The Delphi method has many advantages, but limitations also exist. One limitation is that the survey was voluntary and, hence, this self-selection might have omitted some experts. However, everyone who wanted to participate was able to do so. It is important to note that a small number of the panel experts (16%) were also on the extended committee. This number is small making it unlikely to be significant. Another limitation is that Long COVID is an evolving syndrome, and the science reviewed in this paper covers a time period from mid-2023 to mid-2024; the scientific evidence will have to be revisited later. A follow up survey might be useful when diagnosis and treatment are more refined. One consideration that is difficult to address is that there might be insufficient data due to lack of good healthcare protocols especially in lower-middle income countries and issues related to stigmatization with people not going to the hospital, missed data, lack of funding and people not able to afford medical visits and therefore not being assessed for Long COVID. Furthermore, differences in how long covid cases are managed in high-income vs low-middle income countries might lead to differences across panelists. This limitation should be addressed by the broad range of countries used in this survey.

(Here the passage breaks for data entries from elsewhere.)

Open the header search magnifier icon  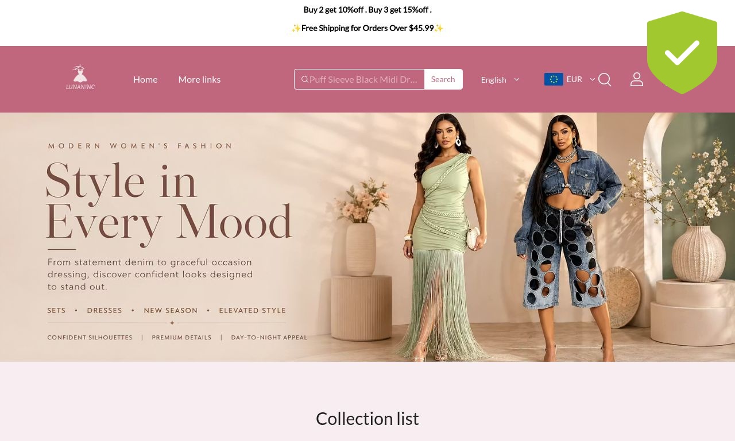tap(605, 79)
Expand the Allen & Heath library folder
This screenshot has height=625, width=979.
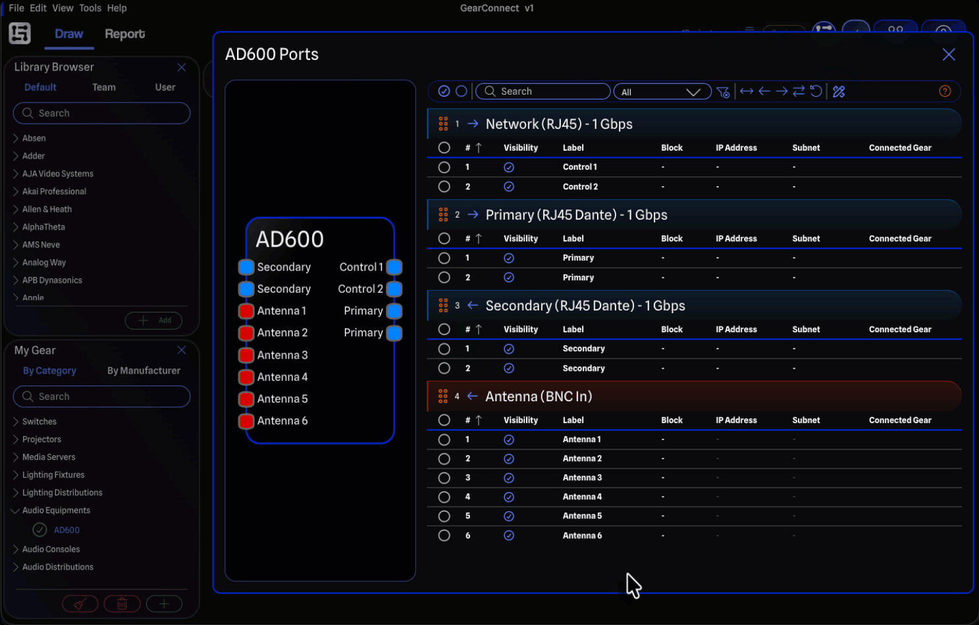(16, 209)
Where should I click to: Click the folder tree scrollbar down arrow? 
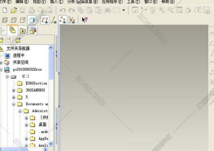51,144
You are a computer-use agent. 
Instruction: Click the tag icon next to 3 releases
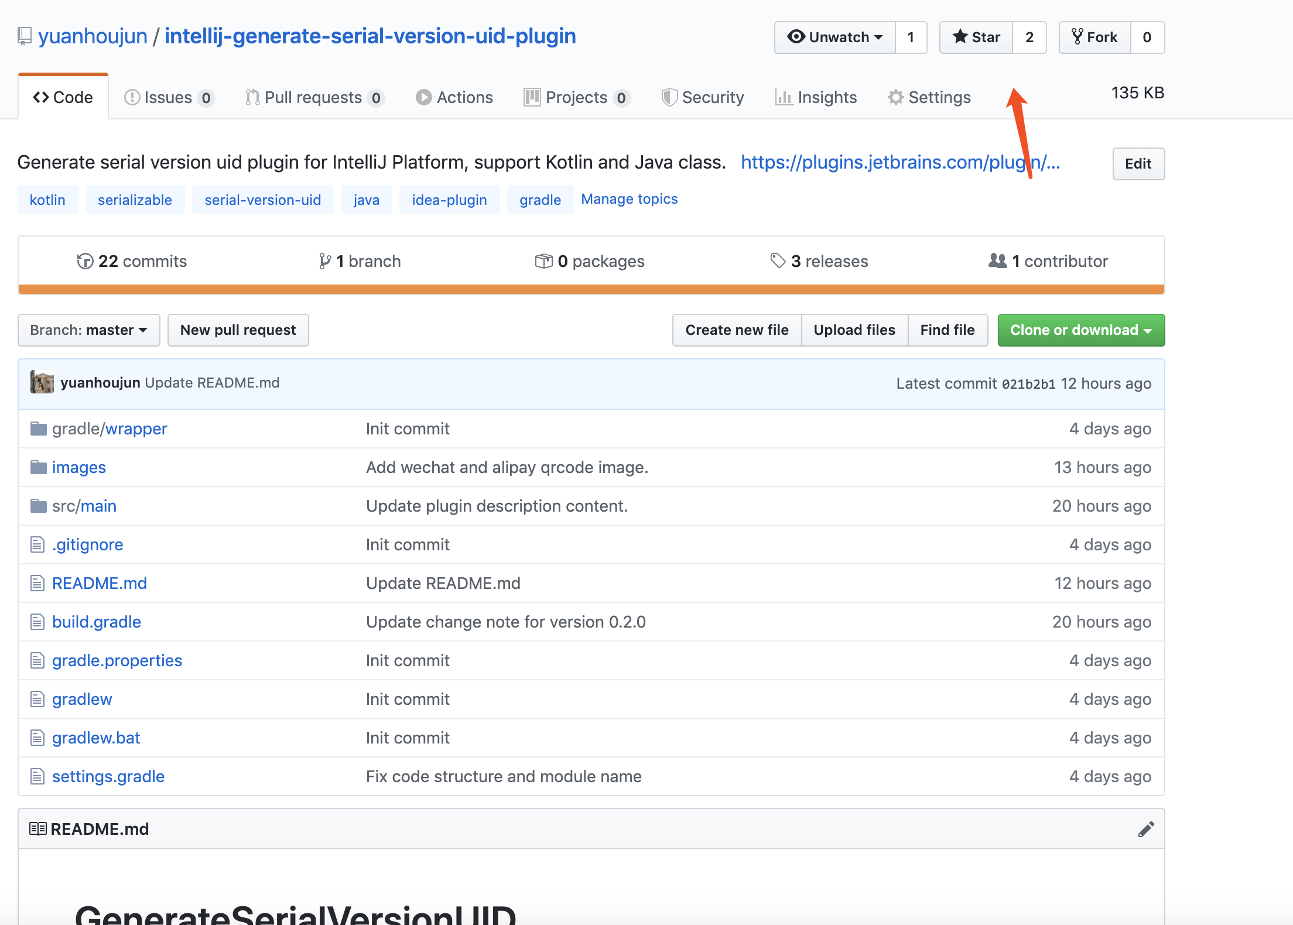pyautogui.click(x=778, y=261)
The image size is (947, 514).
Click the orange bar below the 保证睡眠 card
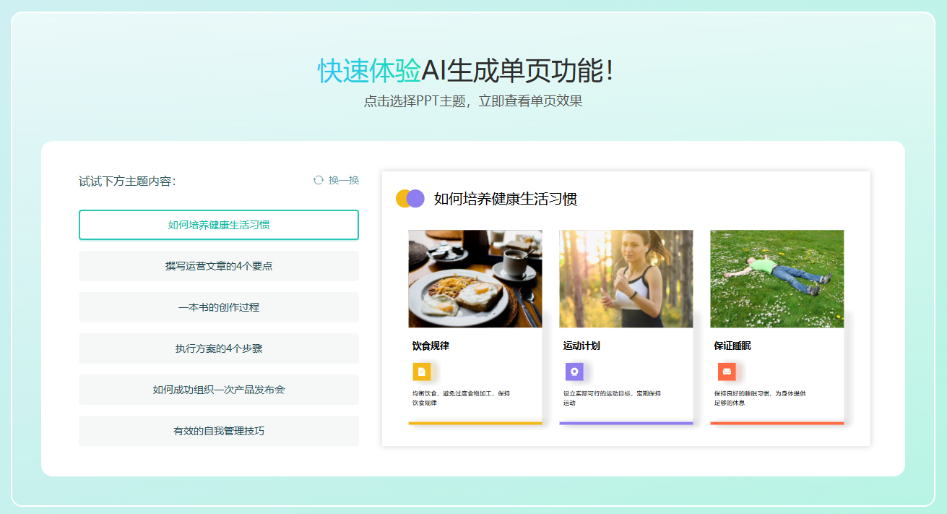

An important concern can be raised that there is a lack of randomized controlled trials in the areas of diagnosis and treatment of Long COVID. These still need to be developed, but our consensus establishes the groundwork for implementation of clinical care for people with Long COVID.
Conclusions
This modified Delphi study is the first to provide international consensus regarding the clinical evaluation and medical investigation of Long COVID with expert consensus recommendations to physicians. Gaining consensus agreement from 179 experts around the globe we establish conditions for diagnosis of different subgroups within the Long COVID umbrella. Strong consensus was gained for assessment and treatment of Long COVID-associated conditions, including POTS, MCAS, insomnia, new onset dyslipidemia, diabetes, and hypertension. Consensus was also achieved that cardio-metabolic disturbance should be ruled out before prescribing graded exercise therapy as treatment. Biomarkers, where available, may be useful when monitoring treatment response to Long COVID.
Our expert panel agreed that further research was urgently needed for Long COVID. It was recommended that an international task force should be developed to oversee research priorities and facilitate/encourage global collaborative efforts and data sharing. Instead of abandoning public health related to infectious diseases, governments need to reaffirm priorities. There are over 400 million people worldwide affected by Long COVID and it is not just for covid, but for all post viral syndromes, that this work needs to be done. Clear consensus was reached that the impacts of COVID-19 infection on children should be a research priority (e.g. prevention of transmission in schools, long-term impacts of infections, impacts on learning/development, etc.). Consensus was also reached on the need to determine the effects of Long COVID on societies and economies, and that governments need to prioritize investment in public health protections to prevent reinfections.